Jason Scott at KansasFest 2009

It is actually not typical for this keynote speaker to put his audience to sleep.

I have not sought to complete my familiarity with Jason's non-cinematic productions, so it was by happenstance that I recently stumbled across an MP3 recording of "Apple II Pirate Lore", a presentation he gave in 2003:

[This is an] overview of the Apple II Piracy Community of the early to mid 1980's, presented at the 5th Rubi-Con Conference in Detroit Michigan. Subjects covered include the unique aspects of the Apple II microcomputer architecture and culture, the methods of removing copy protection from software packages of the Apple II, and a very large helping of trivia. To illustrate some aspects of the "crack screens" and other Apple II graphics, an Apple II clone and several programs were provided. Speech delivered on March 29, 2003.

The file is almost exactly 46 minutes in length and discusses the stratification and traditions of early computer users and hackers.
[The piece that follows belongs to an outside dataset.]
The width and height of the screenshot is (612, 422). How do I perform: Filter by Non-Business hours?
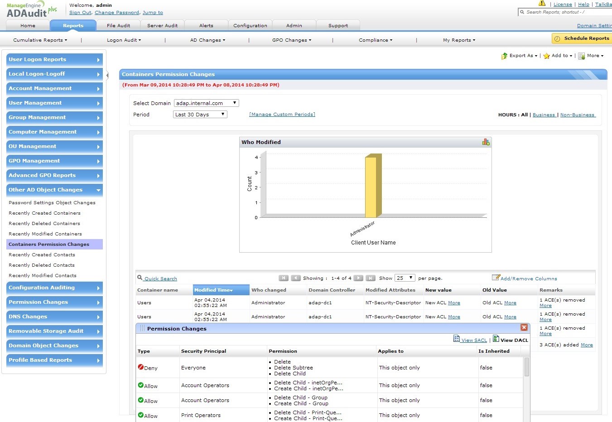pos(577,115)
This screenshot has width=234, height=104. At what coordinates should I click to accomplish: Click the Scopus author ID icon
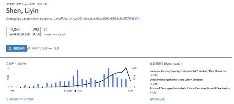click(62, 19)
What generalizations can we make about Apple II users, and what motivated some of its users to become hackers? What language and practices existed within that subset of users? Jason delivers his speech eloquently while using but not relying on visuals, making his presentation surprisingly effective as an audio-only recording.

Most important to me, this presentation clarifies why Jason made a great keynote speaker at KansasFest 2009. Sure, Apple II users are part of a broader retrocomputing community of which Jason is a member — but his experience with the Apple II is personal and memorable. This small bit of knowledge quickly transformed my perception of him from that of an outsider to that of a peer.

When interviewing Jason about GET LAMP for Computerworld, he told me, "A lot of my stuff was slow-simmering and is now coming to a boil." I'm glad to see the fruition of more of his work, because I know the Apple II community to which be belongs will benefit.